I kind of hated this book, because it had so much potential but I ended up rage-reading for a lot of it. Not exactly what I’m looking for in a romance. I was tempted to do a Goodreads score of two stars, but I rounded up instead of down, because it was so well-written, if you ignore the plot. Sigh. I just wanted to smack the “heroine,” Daphne. She’s going through a tough time after a divorce and gets drunk at a baseball game, and ends up heckling the local team’s third baseman, Chris Kepler. He hears her and breaks down right on the field. She reaches out to him via IG to apologize, but forgets to include that she was the heckler. They start texting, and having a relationship, but she doesn’t tell him her identity. She ends the texting relationship as they end up working together IRL, and hooking up, but she still doesn’t let him know she’s the person he was texting. It felt like there were many opportunities for her to come clean, and no real benefit to keeping the secret, but pages and pages of rage-reading went by without her saying a word. 

The irritating thing is the book still could have worked if she told him much sooner, and then spent more time dealing with the fallout. It felt unnecessarily drawn out, from a plot perspective, and made me really not root for Daphne.
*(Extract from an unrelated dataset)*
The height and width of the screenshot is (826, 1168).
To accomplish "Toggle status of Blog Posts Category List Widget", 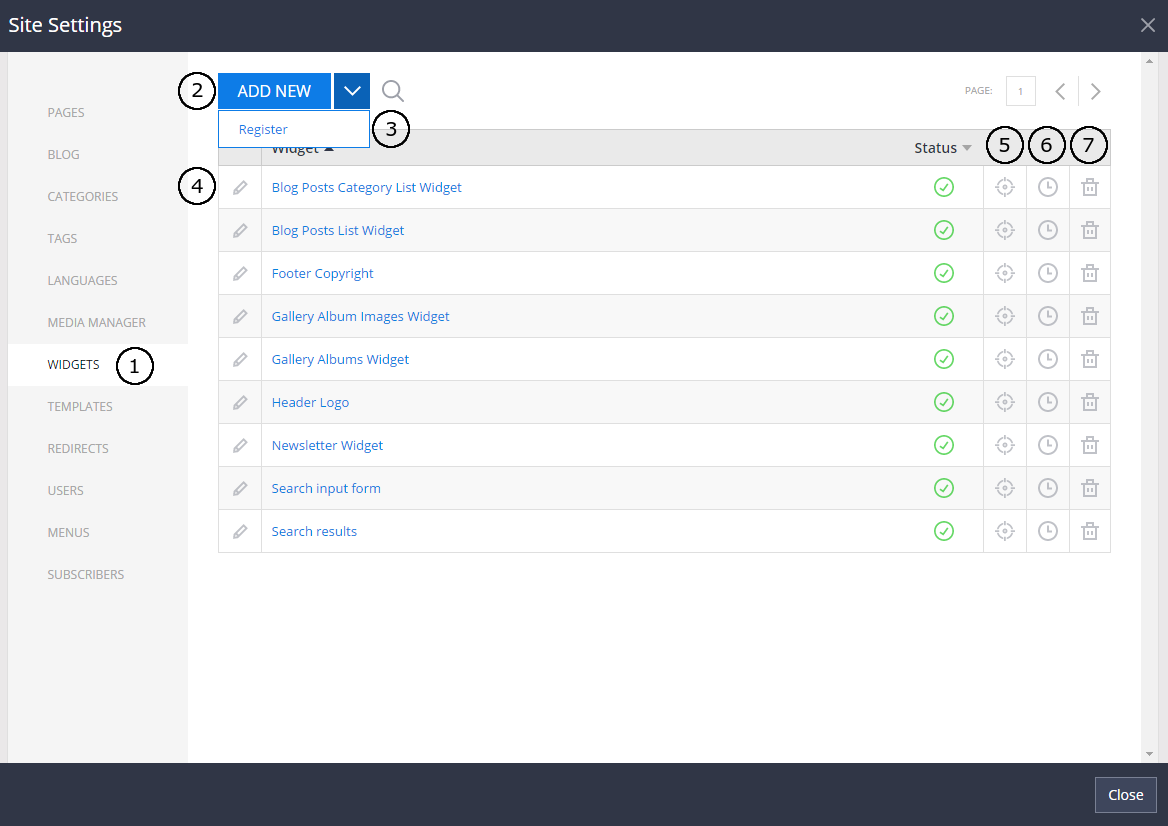I will [x=943, y=187].
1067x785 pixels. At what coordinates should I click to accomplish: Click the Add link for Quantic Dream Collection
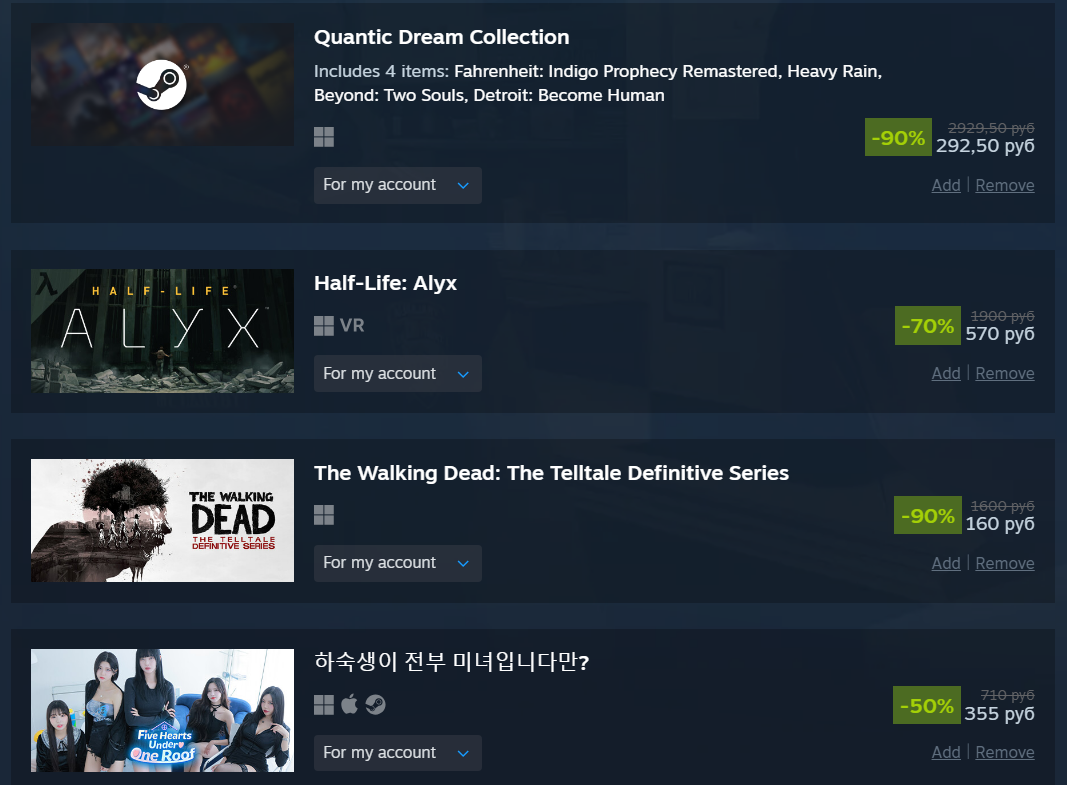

It’s never a good sign when you wish the hero would just meet someone else. I came close to not finishing, which I almost never do, but I’ve have the new Emily Henry book on deck (keeping with the baseball theme), and this book was just irritating me. 

Why three stars instead of two or one? Why did I stick it out? The writing was really good. The dialogue was realistic and fun. Daphne has an interaction with her sister-in-law about a baby hotline that made me laugh out loud. I would absolutely read another book from this author. I would never recommend this book. (6.5)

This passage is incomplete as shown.